#### [Data for analysis]
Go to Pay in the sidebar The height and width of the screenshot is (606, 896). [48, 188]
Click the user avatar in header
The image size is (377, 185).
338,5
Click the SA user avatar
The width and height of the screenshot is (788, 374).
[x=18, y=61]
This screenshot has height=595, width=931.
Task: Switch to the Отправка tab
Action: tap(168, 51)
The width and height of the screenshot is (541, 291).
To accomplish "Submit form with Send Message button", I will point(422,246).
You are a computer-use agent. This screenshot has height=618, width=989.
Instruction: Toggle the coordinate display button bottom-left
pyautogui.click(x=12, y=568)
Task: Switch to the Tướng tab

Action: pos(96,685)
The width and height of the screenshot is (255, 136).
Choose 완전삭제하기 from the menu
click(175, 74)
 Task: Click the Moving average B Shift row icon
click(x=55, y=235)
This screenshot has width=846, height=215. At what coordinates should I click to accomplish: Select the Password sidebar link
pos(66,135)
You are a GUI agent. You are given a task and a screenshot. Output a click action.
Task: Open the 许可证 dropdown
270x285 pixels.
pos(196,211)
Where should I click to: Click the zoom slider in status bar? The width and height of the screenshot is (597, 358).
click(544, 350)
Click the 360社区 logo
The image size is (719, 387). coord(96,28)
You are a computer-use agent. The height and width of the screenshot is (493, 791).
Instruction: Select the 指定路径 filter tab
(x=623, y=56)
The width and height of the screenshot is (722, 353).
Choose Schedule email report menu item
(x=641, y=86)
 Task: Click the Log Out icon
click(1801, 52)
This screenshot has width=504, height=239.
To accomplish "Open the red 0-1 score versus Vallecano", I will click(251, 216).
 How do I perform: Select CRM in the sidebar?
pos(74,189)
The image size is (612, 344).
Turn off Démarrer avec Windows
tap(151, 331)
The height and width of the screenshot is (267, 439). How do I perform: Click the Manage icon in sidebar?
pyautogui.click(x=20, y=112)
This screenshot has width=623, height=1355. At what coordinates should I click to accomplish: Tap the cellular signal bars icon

#### [What you have to do]
Word for word, transcribe each record.

#### [Task answer]
Go to Pay in the sidebar The height and width of the screenshot is (606, 896). [48, 188]
Click the user avatar in header
The image size is (377, 185).
338,5
Click the SA user avatar
The width and height of the screenshot is (788, 374).
[x=18, y=61]
This screenshot has height=595, width=931.
Task: Switch to the Отправка tab
Action: tap(168, 51)
The width and height of the screenshot is (541, 291).
To accomplish "Submit form with Send Message button", I will point(422,246).
You are a computer-use agent. This screenshot has height=618, width=989.
Instruction: Toggle the coordinate display button bottom-left
pyautogui.click(x=12, y=568)
Task: Switch to the Tướng tab

Action: pos(96,685)
The width and height of the screenshot is (255, 136).
Choose 완전삭제하기 from the menu
click(175, 74)
 Task: Click the Moving average B Shift row icon
click(x=55, y=235)
This screenshot has width=846, height=215. At what coordinates should I click to accomplish: Select the Password sidebar link
pos(66,135)
You are a GUI agent. You are given a task and a screenshot. Output a click action.
Task: Open the 许可证 dropdown
270x285 pixels.
pos(196,211)
Where should I click to: Click the zoom slider in status bar? The width and height of the screenshot is (597, 358).
click(544, 350)
Click the 360社区 logo
The image size is (719, 387). coord(96,28)
You are a computer-use agent. The height and width of the screenshot is (493, 791).
Instruction: Select the 指定路径 filter tab
(x=623, y=56)
The width and height of the screenshot is (722, 353).
Choose Schedule email report menu item
(x=641, y=86)
 Task: Click the Log Out icon
click(1801, 52)
This screenshot has width=504, height=239.
To accomplish "Open the red 0-1 score versus Vallecano", I will click(251, 216).
 How do I perform: Select CRM in the sidebar?
pos(74,189)
The image size is (612, 344).
Turn off Démarrer avec Windows
tap(151, 331)
The height and width of the screenshot is (267, 439). How do I perform: Click the Manage icon in sidebar?
pyautogui.click(x=20, y=112)
This screenshot has width=623, height=1355. At what coordinates should I click to accomplish: Tap the cellular signal bars icon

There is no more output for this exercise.